As the middle of August approaches, here in the Southwest kids are returning to school and the temperatures have finally dipped back below 110.
While many may not consider this a cooling trend, for us it is a sign of hope that Fall is just around the corner.
It’s hard to believe that summer is winding down, and it won’t be long until the days start getting noticeably shorter and the smell of burning fireplaces fills the air.
I imagine this anticipation is not unlike what most people in the Northeast sense around the beginning of February when they wonder how much longer Old Man Winter will be hanging around.
Summer in the Southwest has traditionally been a slower time of year for me. As temperatures soar, clients escape the heat and head to cooler mountain temperatures or warm California beaches and I usually spend this time catching up on “freebie” projects for friends and family that have been sitting in my “To Do” bin for at least a month -- or more like eight.
This summer was no exception, and I am almost to the bottom of the bin and am ready to start filling it up again.
But don’t misunderstand; Summer is not all work for me.
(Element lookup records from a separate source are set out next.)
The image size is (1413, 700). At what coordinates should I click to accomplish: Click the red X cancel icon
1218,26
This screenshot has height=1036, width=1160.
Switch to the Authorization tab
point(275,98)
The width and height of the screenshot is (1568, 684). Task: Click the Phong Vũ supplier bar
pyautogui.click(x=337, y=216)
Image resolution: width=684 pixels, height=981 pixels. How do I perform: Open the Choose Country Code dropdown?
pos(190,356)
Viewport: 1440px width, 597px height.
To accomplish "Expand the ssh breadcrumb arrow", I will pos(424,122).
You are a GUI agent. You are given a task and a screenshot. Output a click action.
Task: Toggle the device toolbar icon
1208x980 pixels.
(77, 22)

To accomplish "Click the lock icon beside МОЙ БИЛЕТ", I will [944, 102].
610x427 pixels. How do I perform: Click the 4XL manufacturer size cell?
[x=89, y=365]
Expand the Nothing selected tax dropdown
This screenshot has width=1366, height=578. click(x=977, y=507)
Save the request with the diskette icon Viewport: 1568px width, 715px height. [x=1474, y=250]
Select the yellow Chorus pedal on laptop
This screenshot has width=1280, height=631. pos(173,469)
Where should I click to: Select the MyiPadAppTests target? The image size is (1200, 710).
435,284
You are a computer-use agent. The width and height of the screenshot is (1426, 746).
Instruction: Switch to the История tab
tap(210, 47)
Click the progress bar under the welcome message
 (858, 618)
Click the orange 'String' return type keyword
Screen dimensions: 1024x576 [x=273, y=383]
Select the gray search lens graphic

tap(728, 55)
I too need a break.
Every year, we try to visit my wife’s family in New England. This is such a welcome change of pace and scenery. Not only does it allow me to escape the heat and recharge my batteries near the ocean, but also it gives me a fresh perspective on landscaping trends in other parts of the country.
Even though I was born and raised in Arizona, there is something about New England that feels like home to me. Perhaps it is the cooler temperatures or maybe it is the uniqueness of the landscape. But every year I feel like I’m coming home, even if it’s only for a couple of weeks.
It’s amazing to see shrubs and trees that would never tolerate the desert heat thriving in their perfect environment. The colors and textures of the plant material found in the Northeast are so brilliant and unique compared to what I am used to.
I think the different shades of green I notice in the grass, trees and shrubs are what amaze me most. In the desert, the climate is arid and the color brown dominates the landscape more than green.
This is due, in part, to the less organic soil native to the Southwest and the rock mulch that is used for a number of reasons. Water is a precious commodity here in the desert, and irrigating large areas of turf can be expensive. With only approximately eight inches of annual precipitation, supplemental irrigation is essential to the viability and longevity of any landscape here in the Southwest.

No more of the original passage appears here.